Terhitung nyaris 20 hari, mereka tiba di depan gedung Kementerian Dalam Negeri. Mereka akhirnya mendapat kemenangan kecil. Pemerintah berjanji akan menghancurkan pertambangan ilegal di sepanjang sungai.
Bagi orang Kolombia yang menuntut perubahan dan representasi yang lebih beragam, Márquez adalah juaranya. Pasalnya, pemerintahan sebelumnya berasal dari kelompok terpelajar dan berjejaring dengan orang-orang yang punya kuasa di Kolombia.
Namun, hadirnya Marquez menjadi orang nomor dua di Kolombia memicu pertanyaan apakah seluruh negeri siap untuk itu.
Beberapa kritikus menyebut terpilihnya Petro-Marquez bisa memecah belah.
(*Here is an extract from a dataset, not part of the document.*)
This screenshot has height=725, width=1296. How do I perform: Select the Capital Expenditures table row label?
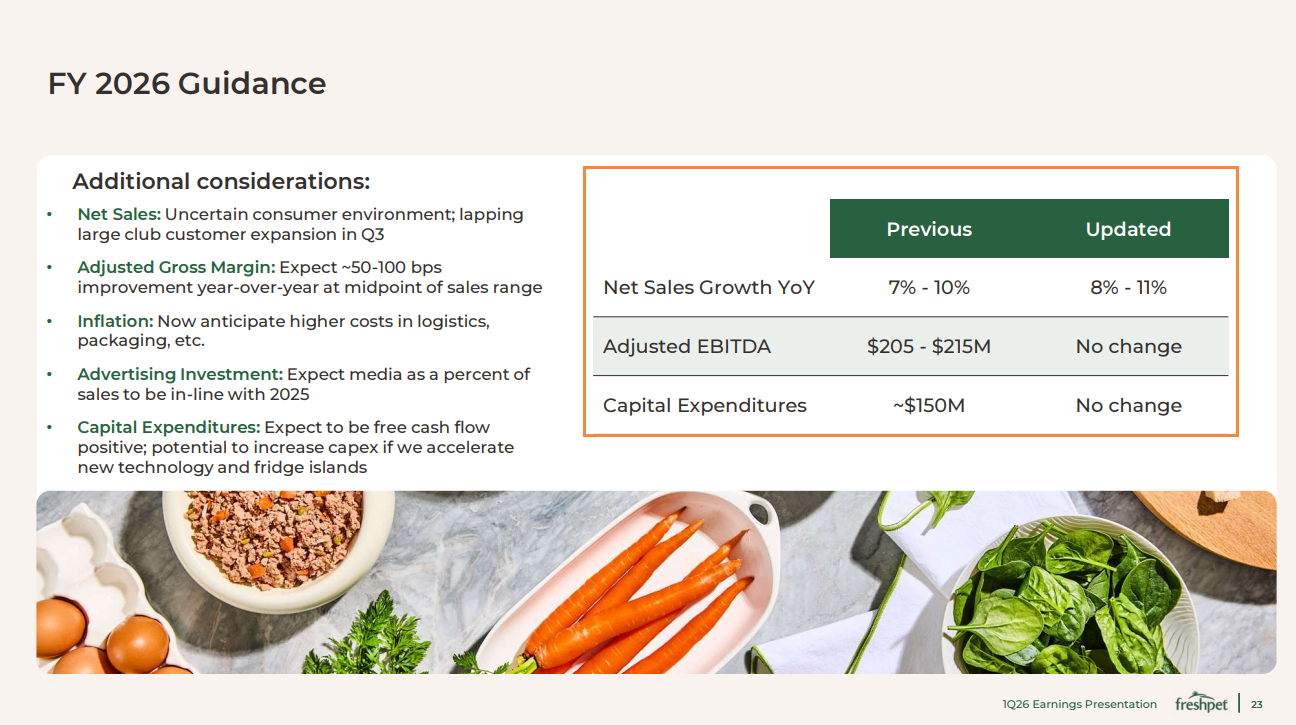(705, 406)
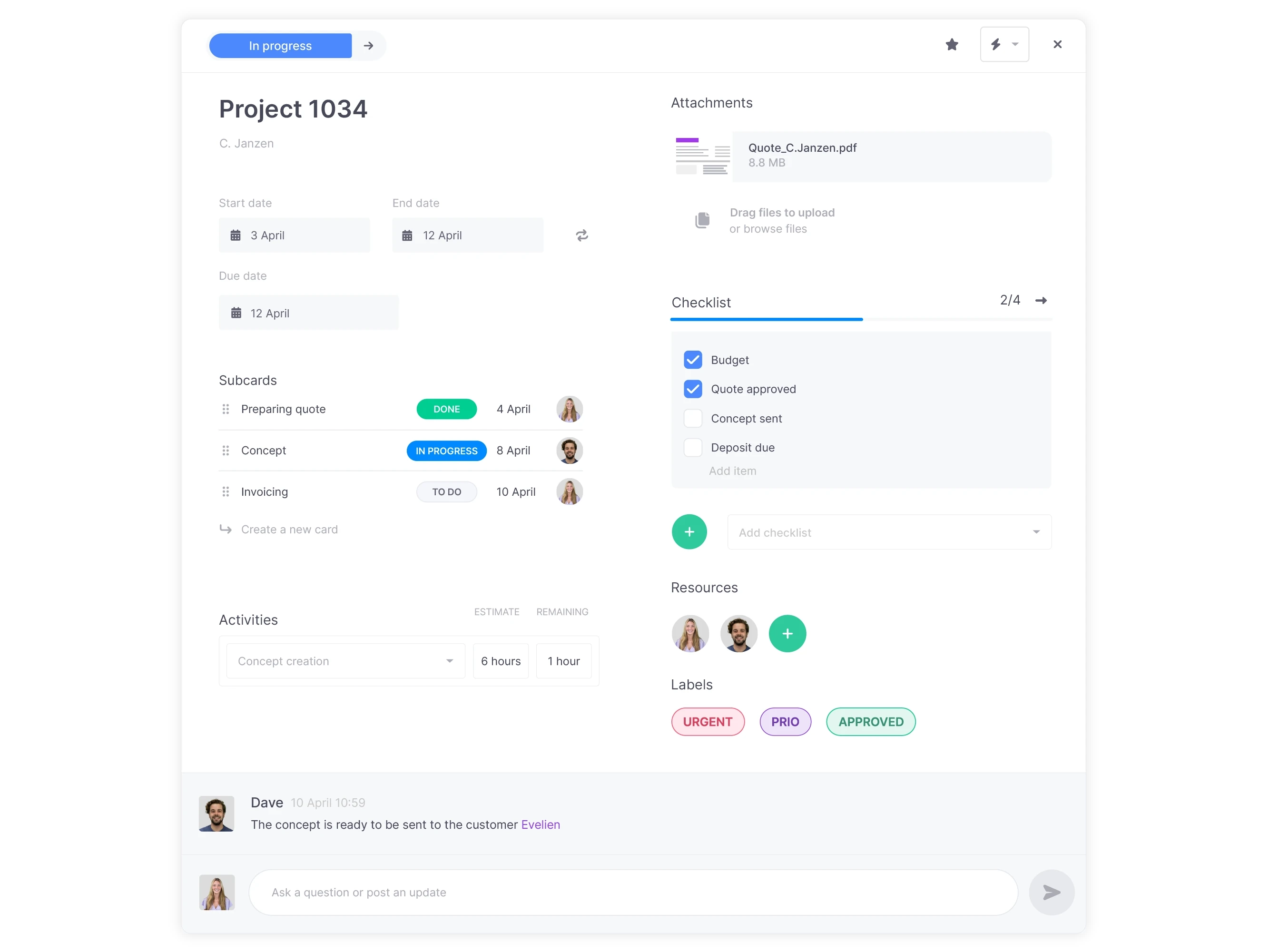This screenshot has width=1269, height=952.
Task: Expand the Concept creation activity dropdown
Action: click(x=450, y=661)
Menurut mereka, Marquez adalah bagian dari koalisi kiri yang berusaha untuk menghancurkan norma-norma masa lalu ketimbang membangun.
Direktur Risiko Analisis Kolombia, Sergio Guzman, mengatakan Marquez tak pernah memegang jabatan politik.
"Ada banyak pertanyaan apakah Francia bisa menjadi panglima tertinggi, jika dia akan mengatur kebijakan ekonomi, atau kebijakan luar negeri, dengan cara yang memberikan kesenimbanungan bagi negara," kata Guzman.
Oposisi Marquez telah membidiknya dengan sasaran rasisme, kritik terhadap kelas, dan legitimasi politik.
Namun saat kampanye, kegigihan Marquez, frank dan analisis yang jujur dan tajam soal kesenjangan sosial di Kolombia membuka diskusi tentang ras dan kelas dengan cara yang jarang terdengar di negara itu.
Profesor di Universitas Simon Bolivar Andean, Santiago Arboleda, mengatakan topik-topik tersebut banyak yang menolaknya, atau mengecamnya sebagai minoritas.
"Tapi hari ini, mereka ada di garis depan," kata Arboleda.